[Start Selected passage]

Input: arr[] = {1, 3, 2, 4}
Output: 2 4 1 3
Explanation:
Before rearranging the given array, indices 0 and 1 had odd elements and indices 2 and 3 had even elements.
After rearrangement, array becomes {2, 4, 1, 3} where indices 0 and 1 have even elements and indices 2 and 3 have odd elements.

Input: arr[] = {2, 2, 1, 3}
Output: 1 3 2 2
Explanation:
Before rearranging the given array, indices 0 and 1 had even elements and indices 2 and 3 had odd elements.
After rearrangement, array becomes {1, 3, 2, 2} where indices 0 and 1 have odd elements and indices 2 and 3 have even elements.

Naive Approach: The simplest approach is to iterate over array elements using two loops, the outer loop picks each element of the array and the inner loop is to find the opposite parity element for the picked element and swap them. After swapping elements, mark the picked element as negative so as not to pick it again. Finally, make all elements positive and print the array.

Below is the implementation of the above approach:

C++




// C++ program for the above approach
#include<bits/stdc++.h>
using namespace std;
 
// Function to replace each even
// element by odd and vice-versa
// in a given array
void replace(int arr[], int n)
{
     
    // Traverse array
    for(int i = 0; i < n; i++)
    {
        for(int j = i + 1; j < n; j++)
        {
             
            // If current element is even
            // then swap it with odd
            if (arr[i] >= 0 && arr[j] >= 0 &&
                arr[i] % 2 == 0 &&
                arr[j] % 2 != 0)
            {
                 
                // Perform Swap
                int tmp = arr[i];
                arr[i] = arr[j];
                arr[j] = tmp;
 
                // Change the sign
                arr[j] = -arr[j];
 
                break;
            }
 
            // If current element is odd
            // then swap it with even
            else if (arr[i] >= 0 && arr[j] >= 0 &&
                     arr[i] % 2 != 0 &&
                     arr[j] % 2 == 0)
            {
                 
                // Perform Swap
                int tmp = arr[i];
                arr[i] = arr[j];
                arr[j] = tmp;
 
                // Change the sign
                arr[j] = -arr[j];
 
                break;
            }
        }
    }
 
    // Marked element positive
    for(int i = 0; i < n; i++)

[End Selected passage]
[Start Excerpted data]

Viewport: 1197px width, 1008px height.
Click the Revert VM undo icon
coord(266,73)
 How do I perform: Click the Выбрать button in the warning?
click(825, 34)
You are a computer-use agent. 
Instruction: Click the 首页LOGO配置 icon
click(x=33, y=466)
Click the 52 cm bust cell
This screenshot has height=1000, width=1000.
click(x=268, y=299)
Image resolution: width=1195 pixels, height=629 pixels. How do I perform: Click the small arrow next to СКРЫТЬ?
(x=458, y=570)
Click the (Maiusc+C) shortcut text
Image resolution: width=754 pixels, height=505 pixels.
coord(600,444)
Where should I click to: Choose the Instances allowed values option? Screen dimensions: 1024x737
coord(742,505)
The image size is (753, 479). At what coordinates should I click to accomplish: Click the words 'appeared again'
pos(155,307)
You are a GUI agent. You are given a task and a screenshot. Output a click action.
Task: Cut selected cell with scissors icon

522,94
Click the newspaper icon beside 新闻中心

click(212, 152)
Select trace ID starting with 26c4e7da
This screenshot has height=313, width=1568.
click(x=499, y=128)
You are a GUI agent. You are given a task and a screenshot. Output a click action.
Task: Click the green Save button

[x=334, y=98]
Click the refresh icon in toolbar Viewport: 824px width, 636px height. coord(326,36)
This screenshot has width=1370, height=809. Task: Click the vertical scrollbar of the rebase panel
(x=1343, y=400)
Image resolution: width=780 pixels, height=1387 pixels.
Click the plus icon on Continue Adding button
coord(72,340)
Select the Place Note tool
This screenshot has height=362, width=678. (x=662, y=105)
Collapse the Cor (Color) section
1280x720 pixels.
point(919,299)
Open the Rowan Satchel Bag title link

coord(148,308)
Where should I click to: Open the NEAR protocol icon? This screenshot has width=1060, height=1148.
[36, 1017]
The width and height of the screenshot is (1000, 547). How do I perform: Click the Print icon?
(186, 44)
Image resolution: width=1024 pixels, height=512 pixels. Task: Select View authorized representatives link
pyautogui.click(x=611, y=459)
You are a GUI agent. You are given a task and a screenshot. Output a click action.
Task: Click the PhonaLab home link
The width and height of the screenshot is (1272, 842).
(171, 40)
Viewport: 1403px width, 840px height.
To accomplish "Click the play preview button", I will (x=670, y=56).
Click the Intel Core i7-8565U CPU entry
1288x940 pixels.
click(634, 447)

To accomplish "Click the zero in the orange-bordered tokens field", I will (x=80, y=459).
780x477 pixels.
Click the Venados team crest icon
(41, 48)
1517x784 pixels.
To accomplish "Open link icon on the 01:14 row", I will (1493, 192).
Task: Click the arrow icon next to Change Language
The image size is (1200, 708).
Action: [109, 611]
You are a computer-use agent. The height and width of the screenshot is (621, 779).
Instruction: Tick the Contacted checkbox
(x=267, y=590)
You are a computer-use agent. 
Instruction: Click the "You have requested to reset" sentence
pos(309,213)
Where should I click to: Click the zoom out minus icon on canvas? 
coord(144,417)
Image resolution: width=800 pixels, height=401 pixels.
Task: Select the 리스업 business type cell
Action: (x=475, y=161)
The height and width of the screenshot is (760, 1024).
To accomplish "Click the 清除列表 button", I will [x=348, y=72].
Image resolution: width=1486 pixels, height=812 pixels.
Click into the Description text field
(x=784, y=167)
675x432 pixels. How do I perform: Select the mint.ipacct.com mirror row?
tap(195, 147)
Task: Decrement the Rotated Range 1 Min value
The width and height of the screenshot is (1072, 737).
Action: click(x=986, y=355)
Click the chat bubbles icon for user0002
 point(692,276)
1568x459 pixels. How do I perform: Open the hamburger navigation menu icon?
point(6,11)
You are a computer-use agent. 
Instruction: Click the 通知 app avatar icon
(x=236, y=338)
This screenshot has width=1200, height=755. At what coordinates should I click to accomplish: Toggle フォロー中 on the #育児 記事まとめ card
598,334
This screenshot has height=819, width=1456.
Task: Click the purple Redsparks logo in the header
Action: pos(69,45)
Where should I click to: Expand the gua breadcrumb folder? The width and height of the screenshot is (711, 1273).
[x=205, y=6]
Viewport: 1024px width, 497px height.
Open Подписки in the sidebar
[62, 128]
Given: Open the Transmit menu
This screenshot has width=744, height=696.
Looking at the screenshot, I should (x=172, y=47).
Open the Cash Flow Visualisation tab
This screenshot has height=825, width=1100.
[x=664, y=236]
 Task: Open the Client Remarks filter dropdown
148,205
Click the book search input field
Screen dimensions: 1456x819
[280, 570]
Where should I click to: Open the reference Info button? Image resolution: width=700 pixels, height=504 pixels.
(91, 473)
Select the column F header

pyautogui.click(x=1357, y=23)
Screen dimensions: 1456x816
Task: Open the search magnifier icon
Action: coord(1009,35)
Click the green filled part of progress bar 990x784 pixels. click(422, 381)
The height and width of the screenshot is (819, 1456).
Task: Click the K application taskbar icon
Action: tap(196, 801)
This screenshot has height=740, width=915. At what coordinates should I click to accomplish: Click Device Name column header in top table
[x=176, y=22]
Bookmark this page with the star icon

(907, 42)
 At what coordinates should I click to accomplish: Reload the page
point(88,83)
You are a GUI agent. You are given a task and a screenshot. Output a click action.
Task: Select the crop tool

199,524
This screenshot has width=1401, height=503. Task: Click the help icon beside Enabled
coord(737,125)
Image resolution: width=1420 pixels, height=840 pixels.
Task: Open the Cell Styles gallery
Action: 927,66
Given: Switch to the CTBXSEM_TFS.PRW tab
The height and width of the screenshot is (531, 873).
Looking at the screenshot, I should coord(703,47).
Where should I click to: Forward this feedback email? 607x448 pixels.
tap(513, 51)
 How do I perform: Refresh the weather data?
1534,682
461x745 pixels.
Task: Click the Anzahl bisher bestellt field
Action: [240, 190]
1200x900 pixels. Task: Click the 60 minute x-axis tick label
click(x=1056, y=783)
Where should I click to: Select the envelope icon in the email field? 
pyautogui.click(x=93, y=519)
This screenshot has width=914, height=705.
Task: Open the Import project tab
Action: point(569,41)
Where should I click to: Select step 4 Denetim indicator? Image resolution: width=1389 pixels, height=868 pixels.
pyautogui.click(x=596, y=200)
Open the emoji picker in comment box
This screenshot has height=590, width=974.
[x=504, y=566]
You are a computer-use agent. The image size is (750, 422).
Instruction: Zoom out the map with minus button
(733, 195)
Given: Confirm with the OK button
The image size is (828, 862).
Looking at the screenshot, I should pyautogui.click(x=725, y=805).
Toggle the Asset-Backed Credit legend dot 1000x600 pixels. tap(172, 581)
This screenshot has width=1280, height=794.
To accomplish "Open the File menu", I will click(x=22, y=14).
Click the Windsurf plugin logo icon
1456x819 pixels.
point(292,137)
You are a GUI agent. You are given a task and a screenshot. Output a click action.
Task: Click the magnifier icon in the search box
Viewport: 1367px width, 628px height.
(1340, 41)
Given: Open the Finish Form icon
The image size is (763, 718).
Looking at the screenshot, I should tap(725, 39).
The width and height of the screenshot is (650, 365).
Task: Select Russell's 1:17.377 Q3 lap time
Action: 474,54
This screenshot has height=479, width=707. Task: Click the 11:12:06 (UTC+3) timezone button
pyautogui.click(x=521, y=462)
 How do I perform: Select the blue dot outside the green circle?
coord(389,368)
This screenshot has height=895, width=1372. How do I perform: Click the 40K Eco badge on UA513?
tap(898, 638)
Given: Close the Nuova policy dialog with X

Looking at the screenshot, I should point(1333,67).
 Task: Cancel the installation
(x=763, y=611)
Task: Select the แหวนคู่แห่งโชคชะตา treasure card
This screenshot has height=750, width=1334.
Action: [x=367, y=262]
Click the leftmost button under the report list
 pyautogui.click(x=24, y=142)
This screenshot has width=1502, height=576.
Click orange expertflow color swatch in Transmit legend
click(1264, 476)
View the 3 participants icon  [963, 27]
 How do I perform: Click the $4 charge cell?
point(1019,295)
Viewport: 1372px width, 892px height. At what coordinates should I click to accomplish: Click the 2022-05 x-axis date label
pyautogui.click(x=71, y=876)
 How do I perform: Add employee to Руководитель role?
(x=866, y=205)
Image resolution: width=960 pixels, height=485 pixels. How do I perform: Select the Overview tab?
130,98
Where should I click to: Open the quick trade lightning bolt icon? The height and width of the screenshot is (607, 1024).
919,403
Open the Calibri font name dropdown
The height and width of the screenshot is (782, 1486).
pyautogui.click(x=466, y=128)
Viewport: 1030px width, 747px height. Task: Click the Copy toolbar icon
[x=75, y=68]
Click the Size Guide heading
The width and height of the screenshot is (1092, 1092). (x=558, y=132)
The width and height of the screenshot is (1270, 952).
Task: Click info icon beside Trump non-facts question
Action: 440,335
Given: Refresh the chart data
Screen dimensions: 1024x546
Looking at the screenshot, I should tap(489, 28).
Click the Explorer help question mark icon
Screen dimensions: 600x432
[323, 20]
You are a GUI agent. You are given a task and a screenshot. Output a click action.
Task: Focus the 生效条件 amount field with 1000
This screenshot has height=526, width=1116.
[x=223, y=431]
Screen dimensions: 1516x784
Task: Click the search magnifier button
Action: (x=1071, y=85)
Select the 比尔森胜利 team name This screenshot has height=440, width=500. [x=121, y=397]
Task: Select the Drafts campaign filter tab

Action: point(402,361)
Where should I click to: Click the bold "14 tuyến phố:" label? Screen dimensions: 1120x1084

[End Excerpted data]

## [Exercise goal]
Using the array rearrangement tutorial, decide whether each statement agrees with it: (a) In the first example, indices 0 and 1 held odd elements before rearranging. (b) The naive approach goes over the array with a single loop. (c) After a swap, the picked element is marked as zero. Give yes or no for each, with the tutorial's deciding words quoted exactly.

## [Task response]
(a) Yes: "Before rearranging the given array, indices 0 and 1 had odd elements and indices 2 and 3 had even elements."
(b) No: "The simplest approach is to iterate over array elements using two loops"
(c) No: "After swapping elements, mark the picked element as negative so as not to pick it again."